A Check Engine Light can be caused by many factors, such as:
Loose gas cap
Emission control device failure
Mechanical problem with the engine
Up to 100 direct or indirect causes
Normal occasional brake squeal
If you’ve had your vehicle repaired for a Check Engine Light and it comes back on soon after the repair, it may or may not be related to the repair. Remember that the Check Engine Light indicates a failure of up to 100 different causes.
Because a Check Engine Light has so many causes, it is extremely important to have it repaired. Only by having your vehicle repaired each time the Check Engine Light comes on, can you safely operate your vehicle and be assured that you are not causing additional damage and expense to your automotive repair budget.

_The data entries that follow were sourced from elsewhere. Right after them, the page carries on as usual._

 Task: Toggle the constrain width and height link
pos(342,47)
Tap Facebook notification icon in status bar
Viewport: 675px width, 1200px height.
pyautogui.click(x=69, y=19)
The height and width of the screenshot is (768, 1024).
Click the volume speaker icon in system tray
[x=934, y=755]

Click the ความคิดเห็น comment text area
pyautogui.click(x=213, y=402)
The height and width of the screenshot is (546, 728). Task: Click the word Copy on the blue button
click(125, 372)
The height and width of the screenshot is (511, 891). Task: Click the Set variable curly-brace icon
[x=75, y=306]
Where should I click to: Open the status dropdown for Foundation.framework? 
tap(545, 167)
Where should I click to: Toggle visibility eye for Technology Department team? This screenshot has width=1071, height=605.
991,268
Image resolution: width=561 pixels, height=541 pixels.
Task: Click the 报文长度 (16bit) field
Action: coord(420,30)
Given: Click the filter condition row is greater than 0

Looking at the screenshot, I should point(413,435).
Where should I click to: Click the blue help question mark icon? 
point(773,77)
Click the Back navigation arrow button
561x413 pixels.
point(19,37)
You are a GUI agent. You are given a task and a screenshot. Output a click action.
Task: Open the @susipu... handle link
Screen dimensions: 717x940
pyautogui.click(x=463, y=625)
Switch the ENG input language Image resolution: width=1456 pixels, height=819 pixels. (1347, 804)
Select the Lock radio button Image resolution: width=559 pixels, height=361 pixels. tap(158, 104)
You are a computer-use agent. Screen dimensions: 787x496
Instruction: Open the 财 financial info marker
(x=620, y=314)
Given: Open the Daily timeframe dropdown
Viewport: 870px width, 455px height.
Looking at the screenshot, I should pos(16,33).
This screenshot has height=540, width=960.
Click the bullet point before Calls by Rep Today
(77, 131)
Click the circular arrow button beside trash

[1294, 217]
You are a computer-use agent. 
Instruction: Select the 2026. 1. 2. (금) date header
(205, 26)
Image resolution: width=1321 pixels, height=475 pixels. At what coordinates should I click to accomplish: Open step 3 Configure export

Note: DEQ will not test your vehicle if your Check Engine Light is on.
For the vast majority of drivers, oil should be changed every 3 months or 3,000 miles. So why do many owner’s manuals recommend oil changes every 5,000 to 10,000 miles?
This recommendation is based on what the manufacturer calls normal driving conditions. Unfortunately, the term normal is very misleading. The vehicle manufacturers definition of normal is a vehicle that is driven long distances, and more than 30,000 miles per year (Most of us drive 10,000 to 15,000). Most people drive their vehicle under severe conditions. If you drive in extreme cold, dusty conditions, or stop and go traffic (most of us) then you are driving in severe conditions and should change your oil every 3 months or 3,000 miles.
Our goal is to not only prevent costly breakdowns, but also reduce your overall cost per mile vehicle expenses. Regular oil changes are the cheapest way to protect your automotive investment.